In-place Parallel Super Scalar Samplesort (IPS⁴o)

Related tags

Deep Learningips4o
Overview

In-place Parallel Super Scalar Samplesort (IPS⁴o)

This is the implementation of the algorithm IPS⁴o presented in the paper Engineering In-place (Shared-memory) Sorting Algorithms, which contains an in-depth description of its inner workings, as well as an extensive experimental performance evaluation. Here's the abstract:

We present new sequential and parallel sorting algorithms that now represent the fastest known techniques for a wide range of input sizes, input distributions, data types, and machines. Somewhat surprisingly, part of the speed advantage is due to the additional feature of the algorithms to work in-place, i.e., they do not need a significant amount of space beyond the input array. Previously, the in-place feature often implied performance penalties. Our main algorithmic contribution is a blockwise approach to in-place data distribution that is provably cache-efficient. We also parallelize this approach taking dynamic load balancing and memory locality into account.

Our new comparison-based algorithm In-place Superscalar Samplesort (IPS⁴o), combines this technique with branchless decision trees. By taking cases with many equal elements into account and by adapting the distribution degree dynamically, we obtain a highly robust algorithm that outperforms the best previous in-place parallel comparison-based sorting algorithms by almost a factor of three. That algorithm also outperforms the best comparison-based competitors regardless of whether we consider in-place or not in-place, parallel or sequential settings.

Another surprising result is that IPS⁴o even outperforms the best (in-place or not in-place) integer sorting algorithms in a wide range of situations. In many of the remaining cases (often involving near-uniform input distributions, small keys, or a sequential setting), our new In-place Parallel Super Scalar Radix Sort (IPS²Ra) turns out to be the best algorithm.

Claims to have the -- in some sense -- "best" sorting algorithm can be found in many papers which cannot all be true.

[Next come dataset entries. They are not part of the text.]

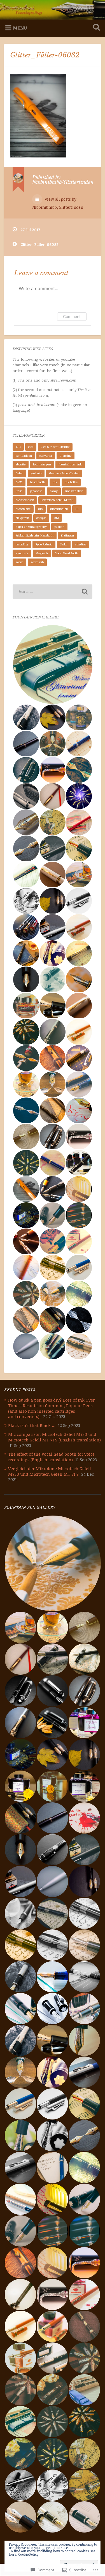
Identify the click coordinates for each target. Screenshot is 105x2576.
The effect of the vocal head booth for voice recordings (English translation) (51, 1456)
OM (56, 518)
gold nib (36, 473)
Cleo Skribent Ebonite (55, 447)
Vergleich (42, 553)
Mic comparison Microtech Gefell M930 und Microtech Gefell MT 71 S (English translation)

Therefore, we base our conclusions on an extensive experimental study involving a large part of the cross product of 21 state-of-the-art sorting codes, 6 data types, 10 input distributions, 4 machines, 4 memory allocation strategies, and input sizes varying over 7 orders of magnitude. This confirms the claims made about the robust performance of our algorithms while revealing major performance problems in many competitors outside the concrete set of measurements reported in the associated publications. This is particularly true for integer sorting algorithms giving one reason to prefer comparison-based algorithms for robust general-purpose sorting.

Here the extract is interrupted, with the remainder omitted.